> EXERCISE OBJECTIVE
Gather every line in the records below that contains the string "panel". Case counts.

[Some records]
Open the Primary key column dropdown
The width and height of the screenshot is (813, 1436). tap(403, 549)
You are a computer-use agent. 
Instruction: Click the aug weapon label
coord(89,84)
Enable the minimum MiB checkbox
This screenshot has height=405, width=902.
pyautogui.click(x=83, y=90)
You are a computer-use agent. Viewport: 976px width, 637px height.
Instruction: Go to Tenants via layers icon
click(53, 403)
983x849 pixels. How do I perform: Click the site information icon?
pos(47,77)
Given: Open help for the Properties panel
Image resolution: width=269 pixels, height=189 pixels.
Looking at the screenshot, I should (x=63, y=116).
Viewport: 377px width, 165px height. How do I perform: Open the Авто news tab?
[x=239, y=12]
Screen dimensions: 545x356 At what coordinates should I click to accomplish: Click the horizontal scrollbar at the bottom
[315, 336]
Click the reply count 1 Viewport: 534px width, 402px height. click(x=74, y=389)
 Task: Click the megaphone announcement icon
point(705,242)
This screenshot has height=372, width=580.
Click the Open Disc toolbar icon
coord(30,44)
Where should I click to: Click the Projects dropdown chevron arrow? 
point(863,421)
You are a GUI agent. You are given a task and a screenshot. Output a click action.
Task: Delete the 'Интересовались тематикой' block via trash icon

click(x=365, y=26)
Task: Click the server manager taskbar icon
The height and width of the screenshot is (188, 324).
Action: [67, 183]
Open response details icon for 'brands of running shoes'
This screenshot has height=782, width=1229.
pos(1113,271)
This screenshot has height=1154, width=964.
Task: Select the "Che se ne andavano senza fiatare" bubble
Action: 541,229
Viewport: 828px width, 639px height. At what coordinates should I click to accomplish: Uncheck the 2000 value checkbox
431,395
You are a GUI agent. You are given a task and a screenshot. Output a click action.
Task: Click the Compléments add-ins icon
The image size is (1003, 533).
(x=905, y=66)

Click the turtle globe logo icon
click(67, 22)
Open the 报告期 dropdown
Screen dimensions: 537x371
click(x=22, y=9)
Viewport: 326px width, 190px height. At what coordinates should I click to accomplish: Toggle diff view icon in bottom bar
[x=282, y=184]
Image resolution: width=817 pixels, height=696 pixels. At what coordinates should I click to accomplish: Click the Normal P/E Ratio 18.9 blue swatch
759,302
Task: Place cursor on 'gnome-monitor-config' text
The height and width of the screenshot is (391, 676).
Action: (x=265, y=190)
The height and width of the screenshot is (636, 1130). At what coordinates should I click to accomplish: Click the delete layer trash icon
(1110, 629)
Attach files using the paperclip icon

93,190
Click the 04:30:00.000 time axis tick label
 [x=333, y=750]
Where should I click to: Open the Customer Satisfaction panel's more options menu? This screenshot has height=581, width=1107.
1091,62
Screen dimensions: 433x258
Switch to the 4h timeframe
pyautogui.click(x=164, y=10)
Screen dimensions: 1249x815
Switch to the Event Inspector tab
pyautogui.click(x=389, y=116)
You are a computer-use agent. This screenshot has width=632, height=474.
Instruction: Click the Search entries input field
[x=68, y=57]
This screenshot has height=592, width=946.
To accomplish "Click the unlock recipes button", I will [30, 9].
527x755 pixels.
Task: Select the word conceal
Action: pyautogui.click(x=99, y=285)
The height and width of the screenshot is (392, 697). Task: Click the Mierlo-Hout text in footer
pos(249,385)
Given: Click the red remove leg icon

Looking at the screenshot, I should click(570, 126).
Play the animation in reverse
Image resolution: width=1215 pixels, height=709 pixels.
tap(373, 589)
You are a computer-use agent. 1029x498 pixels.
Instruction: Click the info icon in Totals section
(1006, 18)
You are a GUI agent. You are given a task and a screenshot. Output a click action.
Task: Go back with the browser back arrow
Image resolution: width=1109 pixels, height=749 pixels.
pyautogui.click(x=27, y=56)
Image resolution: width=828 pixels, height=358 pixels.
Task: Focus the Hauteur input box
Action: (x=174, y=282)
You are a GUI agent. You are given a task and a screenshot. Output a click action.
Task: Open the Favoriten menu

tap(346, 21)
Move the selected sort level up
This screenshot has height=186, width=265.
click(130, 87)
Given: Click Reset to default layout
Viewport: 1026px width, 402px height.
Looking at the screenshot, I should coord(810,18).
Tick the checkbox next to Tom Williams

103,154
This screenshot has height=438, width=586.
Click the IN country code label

> EXERCISE ANSWER
Given: Open help for the Properties panel
Where should I click to: Open the Customer Satisfaction panel's more options menu? This screenshot has height=581, width=1107.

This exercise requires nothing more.